Com a morte de Mesquita, foi explicado ao jornal, a supervisão da coleção passou para o presidente da ERC, Sebastião Póvoas. Este, perante o facto de a capa entregue à editora ostentar o nome do vice-presidente, quis substituí-lo pelo de João Pedro Figueiredo, que recusou. A decisão terá sido então a de publicar o livro sem menção de autoria na capa.

Confrontado com as duas versões de capa e ficha técnica patentes até nos próprios sites da Almedina, Ricardo Monteiro, diretor editorial da editora, confirma: o nome de Mário Mesquita foi retirado por ordem da ERC. "A versão definitiva e única é a que não tem o nome do professor Mário Mesquita na capa. Houve uma versão em que o nome estava na capa e, a certa altura, foi retirado, por opção da ERC, que é quem coordena essa coleção."

- Exercício breve
Continue o excerto sobre a retirada do nome de Mário Mesquita da capa do livro, começando logo após a última frase.

- Material de base
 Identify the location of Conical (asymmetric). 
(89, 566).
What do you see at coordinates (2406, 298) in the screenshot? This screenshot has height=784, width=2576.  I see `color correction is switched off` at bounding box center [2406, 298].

- Resposta ao exercício
Tendo requerido que outras perguntas, nomeadamente sobre a data em que foi dada a ordem da ERC, lhe fossem enviadas por escrito, o diretor editorial da Almedina acabou por não lhes responder até ao fecho deste texto. Ficou assim também por esclarecer se a primeira capa, com o nome de Mesquita, chegou a ser impressa e, sendo, em quantos exemplares -- e qual o custo inerente à reformulação.

Trata-se de uma questão em relação à qual a ERC se declara, na resposta enviada por escrito ao DN através do respetivo Departamento de Comunicação, "alheia": "Apenas uma versão do livro teve a aprovação para publicação. A ERC, como única titular dos diretos de autor desta obra em coautoria, é alheia à circulação de outras edições desta publicação que apresentem qualquer outro grafismo, e que não estejam em consonância com o acordado com a Editora Almedina."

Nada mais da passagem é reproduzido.